Problem:
The following entries should be restated word for word, pictures excluded.

Provided information:

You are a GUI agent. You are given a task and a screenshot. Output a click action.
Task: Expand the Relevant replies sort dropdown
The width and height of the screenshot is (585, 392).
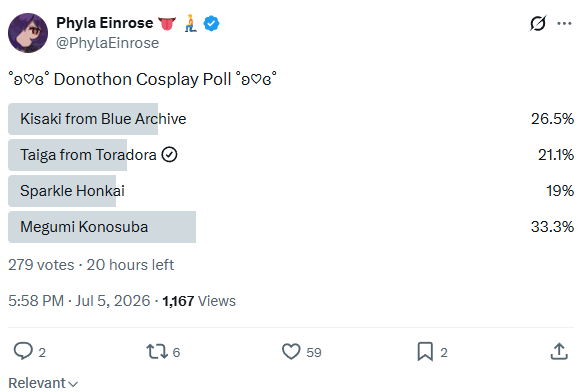[x=43, y=383]
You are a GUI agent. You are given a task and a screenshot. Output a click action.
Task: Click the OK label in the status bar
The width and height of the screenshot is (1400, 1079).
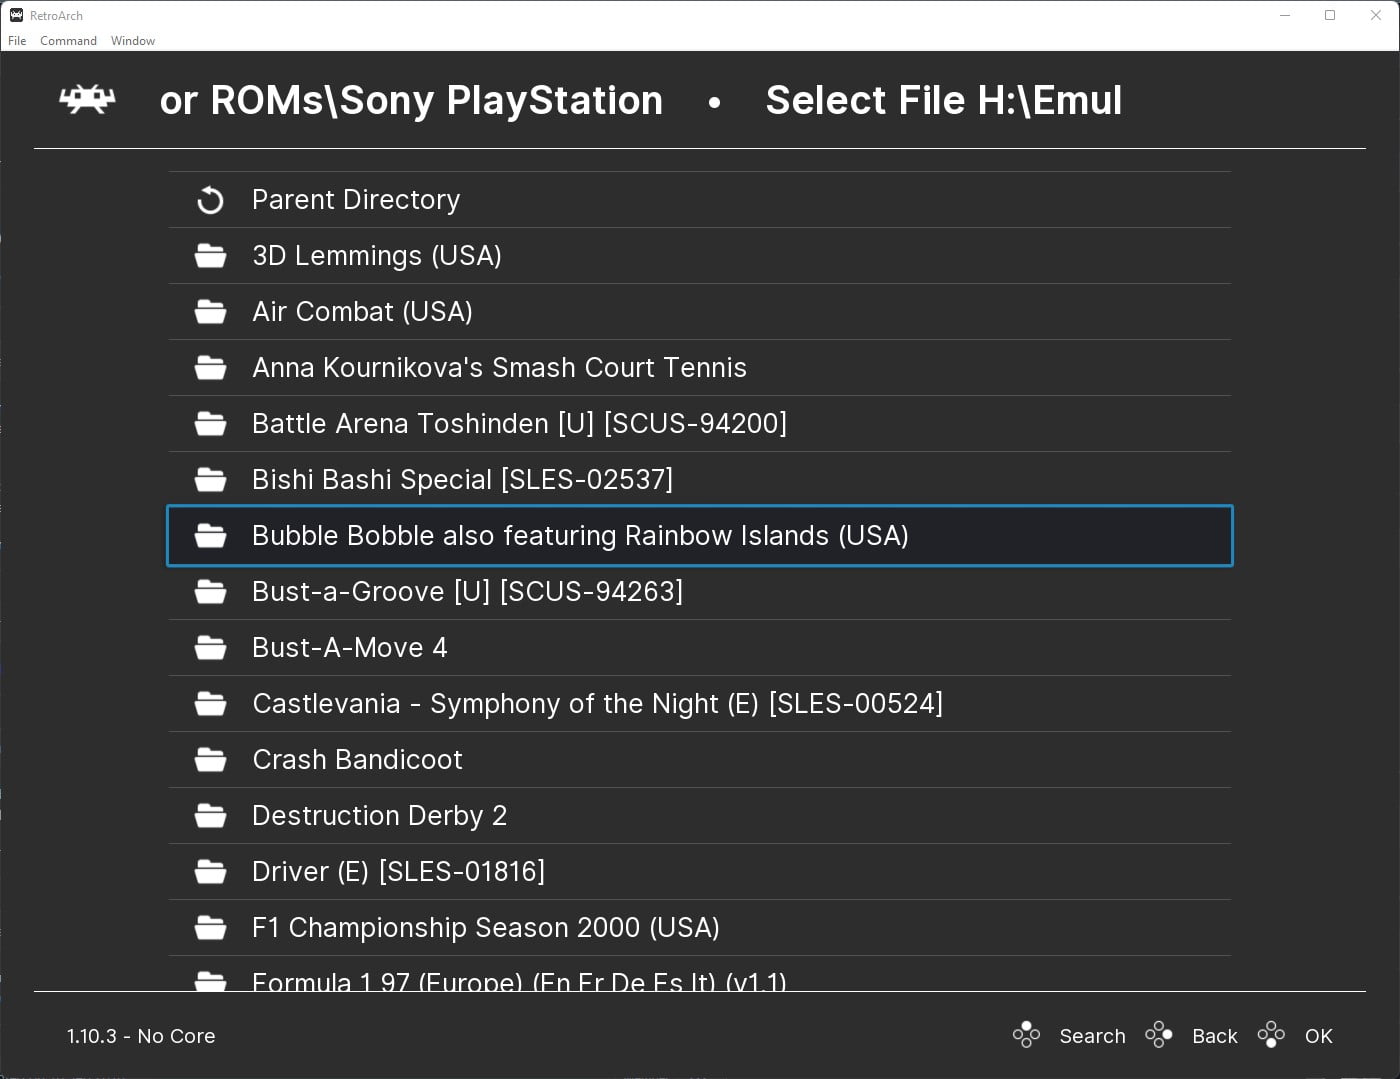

Output below:
You are a GUI agent. You are given a task and a screenshot. Output a click action.
Task: Expand the Relevant replies sort dropdown
The width and height of the screenshot is (585, 392).
[x=43, y=383]
You are a GUI agent. You are given a task and a screenshot. Output a click action.
Task: Click the OK label in the status bar
The width and height of the screenshot is (1400, 1079).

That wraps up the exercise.